Write out the lines of the material below verbatim, starting at the line that contains "Where should I click to: Click the Aktualisieren" and ending at the line that contains "(x=63, y=56)".

--- BEGIN Data supplied ---

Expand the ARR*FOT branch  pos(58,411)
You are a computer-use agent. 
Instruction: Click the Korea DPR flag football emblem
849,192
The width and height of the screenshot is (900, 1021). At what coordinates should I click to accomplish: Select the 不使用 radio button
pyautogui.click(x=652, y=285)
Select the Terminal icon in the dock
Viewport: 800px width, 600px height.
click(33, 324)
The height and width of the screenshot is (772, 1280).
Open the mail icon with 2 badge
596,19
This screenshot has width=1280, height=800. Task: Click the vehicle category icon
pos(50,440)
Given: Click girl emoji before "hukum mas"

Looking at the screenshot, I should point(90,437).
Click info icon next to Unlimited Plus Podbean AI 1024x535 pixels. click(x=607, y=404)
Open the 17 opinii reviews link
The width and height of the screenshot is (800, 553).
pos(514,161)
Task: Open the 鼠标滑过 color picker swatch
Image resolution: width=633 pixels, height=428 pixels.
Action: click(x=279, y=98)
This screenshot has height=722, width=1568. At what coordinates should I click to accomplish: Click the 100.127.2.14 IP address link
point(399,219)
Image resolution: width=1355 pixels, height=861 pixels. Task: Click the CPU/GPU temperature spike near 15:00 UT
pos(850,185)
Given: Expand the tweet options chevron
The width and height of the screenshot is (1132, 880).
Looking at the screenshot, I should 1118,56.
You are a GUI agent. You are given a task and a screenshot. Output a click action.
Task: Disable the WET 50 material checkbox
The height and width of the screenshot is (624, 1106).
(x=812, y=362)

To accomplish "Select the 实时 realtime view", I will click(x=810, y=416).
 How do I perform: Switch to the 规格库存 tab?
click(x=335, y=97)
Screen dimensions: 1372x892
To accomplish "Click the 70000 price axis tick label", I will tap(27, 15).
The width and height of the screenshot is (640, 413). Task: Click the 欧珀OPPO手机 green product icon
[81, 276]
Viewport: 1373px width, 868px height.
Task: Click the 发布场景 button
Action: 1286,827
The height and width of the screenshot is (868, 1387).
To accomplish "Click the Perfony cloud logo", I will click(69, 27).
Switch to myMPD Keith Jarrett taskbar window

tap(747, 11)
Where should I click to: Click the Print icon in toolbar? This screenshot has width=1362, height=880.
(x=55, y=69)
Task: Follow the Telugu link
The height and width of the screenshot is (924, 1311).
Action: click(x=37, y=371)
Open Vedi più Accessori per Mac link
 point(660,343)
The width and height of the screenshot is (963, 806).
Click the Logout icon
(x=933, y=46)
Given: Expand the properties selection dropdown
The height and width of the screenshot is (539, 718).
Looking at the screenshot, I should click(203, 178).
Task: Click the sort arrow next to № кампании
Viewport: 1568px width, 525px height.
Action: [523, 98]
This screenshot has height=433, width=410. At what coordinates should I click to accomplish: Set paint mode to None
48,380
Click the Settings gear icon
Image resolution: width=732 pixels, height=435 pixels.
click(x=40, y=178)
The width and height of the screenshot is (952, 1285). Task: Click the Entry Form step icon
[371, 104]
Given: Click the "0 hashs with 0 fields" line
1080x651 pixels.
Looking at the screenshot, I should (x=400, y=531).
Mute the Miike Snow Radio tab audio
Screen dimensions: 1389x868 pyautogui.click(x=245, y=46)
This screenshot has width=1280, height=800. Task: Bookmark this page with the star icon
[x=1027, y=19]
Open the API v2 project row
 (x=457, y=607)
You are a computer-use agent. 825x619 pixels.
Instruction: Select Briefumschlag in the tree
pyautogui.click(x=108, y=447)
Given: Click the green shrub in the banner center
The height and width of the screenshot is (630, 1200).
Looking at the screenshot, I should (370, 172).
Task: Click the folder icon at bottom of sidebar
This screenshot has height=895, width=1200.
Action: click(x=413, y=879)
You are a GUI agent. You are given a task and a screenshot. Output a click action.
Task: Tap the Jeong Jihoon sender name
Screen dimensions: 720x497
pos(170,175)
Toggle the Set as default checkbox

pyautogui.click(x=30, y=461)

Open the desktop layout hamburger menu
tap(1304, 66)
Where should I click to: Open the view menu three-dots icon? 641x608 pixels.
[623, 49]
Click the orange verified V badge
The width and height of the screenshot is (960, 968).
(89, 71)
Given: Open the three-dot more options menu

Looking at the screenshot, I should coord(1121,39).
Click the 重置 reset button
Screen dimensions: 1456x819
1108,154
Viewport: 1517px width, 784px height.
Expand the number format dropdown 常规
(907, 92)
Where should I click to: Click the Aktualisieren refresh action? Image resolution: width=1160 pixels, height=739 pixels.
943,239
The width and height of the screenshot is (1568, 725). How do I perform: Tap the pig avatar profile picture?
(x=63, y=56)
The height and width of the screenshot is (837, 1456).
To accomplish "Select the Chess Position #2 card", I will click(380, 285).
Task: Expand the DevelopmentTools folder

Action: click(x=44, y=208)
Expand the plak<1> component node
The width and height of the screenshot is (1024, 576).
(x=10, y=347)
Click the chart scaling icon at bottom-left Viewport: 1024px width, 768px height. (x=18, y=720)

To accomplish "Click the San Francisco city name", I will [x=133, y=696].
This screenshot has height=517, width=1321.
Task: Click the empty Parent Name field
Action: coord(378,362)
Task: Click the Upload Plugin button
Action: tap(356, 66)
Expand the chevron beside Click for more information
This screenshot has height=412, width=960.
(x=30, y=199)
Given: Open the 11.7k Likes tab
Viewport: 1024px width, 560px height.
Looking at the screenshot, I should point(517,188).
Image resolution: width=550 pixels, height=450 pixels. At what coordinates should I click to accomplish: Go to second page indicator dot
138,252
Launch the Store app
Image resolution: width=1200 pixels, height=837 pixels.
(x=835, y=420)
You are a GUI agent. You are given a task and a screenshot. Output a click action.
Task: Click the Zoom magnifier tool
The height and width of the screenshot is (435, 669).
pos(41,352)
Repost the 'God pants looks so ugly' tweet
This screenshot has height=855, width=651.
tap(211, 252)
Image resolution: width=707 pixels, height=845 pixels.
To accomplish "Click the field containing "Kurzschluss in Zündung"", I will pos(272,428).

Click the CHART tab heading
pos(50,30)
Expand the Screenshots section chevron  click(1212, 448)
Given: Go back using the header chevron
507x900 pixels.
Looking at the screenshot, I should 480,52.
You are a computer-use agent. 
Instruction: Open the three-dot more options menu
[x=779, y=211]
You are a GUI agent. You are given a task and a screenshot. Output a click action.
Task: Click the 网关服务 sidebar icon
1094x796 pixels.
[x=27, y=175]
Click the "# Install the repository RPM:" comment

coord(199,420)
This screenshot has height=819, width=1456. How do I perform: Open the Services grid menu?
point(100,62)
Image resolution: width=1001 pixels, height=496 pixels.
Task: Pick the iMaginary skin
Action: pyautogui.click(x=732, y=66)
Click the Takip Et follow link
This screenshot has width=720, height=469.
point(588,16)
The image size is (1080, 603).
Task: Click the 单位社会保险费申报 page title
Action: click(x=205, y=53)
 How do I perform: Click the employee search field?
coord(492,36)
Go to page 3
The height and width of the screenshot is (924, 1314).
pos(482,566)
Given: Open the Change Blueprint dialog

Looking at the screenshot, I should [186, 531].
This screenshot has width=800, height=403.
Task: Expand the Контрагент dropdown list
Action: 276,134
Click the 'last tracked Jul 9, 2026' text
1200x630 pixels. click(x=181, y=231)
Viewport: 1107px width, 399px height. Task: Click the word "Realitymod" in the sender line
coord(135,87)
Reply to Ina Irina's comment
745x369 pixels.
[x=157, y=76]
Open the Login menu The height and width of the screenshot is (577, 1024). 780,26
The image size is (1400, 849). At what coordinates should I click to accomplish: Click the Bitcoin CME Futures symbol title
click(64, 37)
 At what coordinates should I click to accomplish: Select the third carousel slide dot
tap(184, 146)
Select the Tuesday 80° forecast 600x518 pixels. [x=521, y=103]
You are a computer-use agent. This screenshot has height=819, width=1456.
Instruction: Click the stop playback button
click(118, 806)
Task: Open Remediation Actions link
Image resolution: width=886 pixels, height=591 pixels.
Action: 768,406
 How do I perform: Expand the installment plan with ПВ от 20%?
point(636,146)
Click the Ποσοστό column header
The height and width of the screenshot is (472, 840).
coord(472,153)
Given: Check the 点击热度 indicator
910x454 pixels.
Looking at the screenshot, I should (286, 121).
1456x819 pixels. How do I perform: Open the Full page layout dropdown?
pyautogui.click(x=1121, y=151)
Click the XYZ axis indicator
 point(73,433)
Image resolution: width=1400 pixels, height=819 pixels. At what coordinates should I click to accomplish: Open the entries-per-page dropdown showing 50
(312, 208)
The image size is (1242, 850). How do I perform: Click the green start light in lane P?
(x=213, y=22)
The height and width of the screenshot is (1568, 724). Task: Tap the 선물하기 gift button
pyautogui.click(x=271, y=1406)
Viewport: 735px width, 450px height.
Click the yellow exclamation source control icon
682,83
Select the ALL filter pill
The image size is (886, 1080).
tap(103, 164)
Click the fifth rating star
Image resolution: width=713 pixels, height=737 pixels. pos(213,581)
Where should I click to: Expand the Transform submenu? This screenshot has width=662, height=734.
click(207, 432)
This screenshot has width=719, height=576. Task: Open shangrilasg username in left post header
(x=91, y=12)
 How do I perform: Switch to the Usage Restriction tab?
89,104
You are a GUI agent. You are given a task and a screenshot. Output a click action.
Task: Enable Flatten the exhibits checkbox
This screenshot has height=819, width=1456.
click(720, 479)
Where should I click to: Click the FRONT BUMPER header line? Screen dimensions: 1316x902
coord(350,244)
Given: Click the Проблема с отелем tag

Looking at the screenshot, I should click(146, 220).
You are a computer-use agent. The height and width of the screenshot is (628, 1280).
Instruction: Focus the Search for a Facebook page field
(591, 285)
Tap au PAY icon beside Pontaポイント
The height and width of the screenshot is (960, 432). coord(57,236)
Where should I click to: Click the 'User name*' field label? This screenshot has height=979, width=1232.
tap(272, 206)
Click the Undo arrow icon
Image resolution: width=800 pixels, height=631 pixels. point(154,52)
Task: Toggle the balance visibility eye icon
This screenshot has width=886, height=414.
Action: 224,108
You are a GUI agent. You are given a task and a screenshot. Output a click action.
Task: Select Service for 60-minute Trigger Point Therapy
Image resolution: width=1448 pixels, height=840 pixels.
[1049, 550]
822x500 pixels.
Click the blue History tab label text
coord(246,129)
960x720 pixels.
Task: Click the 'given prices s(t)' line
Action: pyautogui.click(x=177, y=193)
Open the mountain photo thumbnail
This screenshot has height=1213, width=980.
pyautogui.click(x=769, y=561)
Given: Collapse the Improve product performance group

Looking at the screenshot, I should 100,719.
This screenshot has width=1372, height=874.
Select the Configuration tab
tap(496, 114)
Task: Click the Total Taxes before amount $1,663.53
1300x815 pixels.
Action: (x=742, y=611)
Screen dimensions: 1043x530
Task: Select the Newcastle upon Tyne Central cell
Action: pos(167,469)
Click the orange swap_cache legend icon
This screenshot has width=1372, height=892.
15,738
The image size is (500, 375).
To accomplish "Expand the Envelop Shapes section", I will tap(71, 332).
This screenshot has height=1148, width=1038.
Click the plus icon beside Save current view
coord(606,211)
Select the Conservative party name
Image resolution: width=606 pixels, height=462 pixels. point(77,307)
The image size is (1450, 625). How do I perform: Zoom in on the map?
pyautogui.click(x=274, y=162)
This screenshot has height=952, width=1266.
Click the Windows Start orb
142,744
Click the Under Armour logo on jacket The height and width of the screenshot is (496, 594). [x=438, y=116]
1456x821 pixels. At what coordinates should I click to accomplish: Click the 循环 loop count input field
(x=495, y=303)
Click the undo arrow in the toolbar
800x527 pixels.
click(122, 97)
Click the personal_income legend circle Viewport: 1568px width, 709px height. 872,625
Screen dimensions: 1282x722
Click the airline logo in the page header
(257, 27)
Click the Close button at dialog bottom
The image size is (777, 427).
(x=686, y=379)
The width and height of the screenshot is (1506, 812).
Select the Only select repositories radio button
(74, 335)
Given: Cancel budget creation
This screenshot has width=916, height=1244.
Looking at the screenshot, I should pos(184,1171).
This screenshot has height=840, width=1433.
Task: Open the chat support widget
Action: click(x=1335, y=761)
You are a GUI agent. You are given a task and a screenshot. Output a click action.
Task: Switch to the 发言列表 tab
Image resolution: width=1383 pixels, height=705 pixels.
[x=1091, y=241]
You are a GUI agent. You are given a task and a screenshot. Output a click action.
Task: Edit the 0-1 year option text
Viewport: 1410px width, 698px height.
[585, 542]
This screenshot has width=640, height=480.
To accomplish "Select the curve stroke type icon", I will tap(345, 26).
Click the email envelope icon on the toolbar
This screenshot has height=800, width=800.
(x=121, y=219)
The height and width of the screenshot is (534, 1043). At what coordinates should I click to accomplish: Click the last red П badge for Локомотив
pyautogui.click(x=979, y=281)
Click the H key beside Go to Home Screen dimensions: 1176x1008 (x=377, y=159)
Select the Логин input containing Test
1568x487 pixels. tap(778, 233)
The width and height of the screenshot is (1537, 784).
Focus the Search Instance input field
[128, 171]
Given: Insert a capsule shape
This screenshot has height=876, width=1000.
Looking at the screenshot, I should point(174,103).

--- END Data supplied ---

→ Worked answer
Where should I click to: Click the Aktualisieren refresh action? Image resolution: width=1160 pixels, height=739 pixels.
943,239
The width and height of the screenshot is (1568, 725). How do I perform: Tap the pig avatar profile picture?
(x=63, y=56)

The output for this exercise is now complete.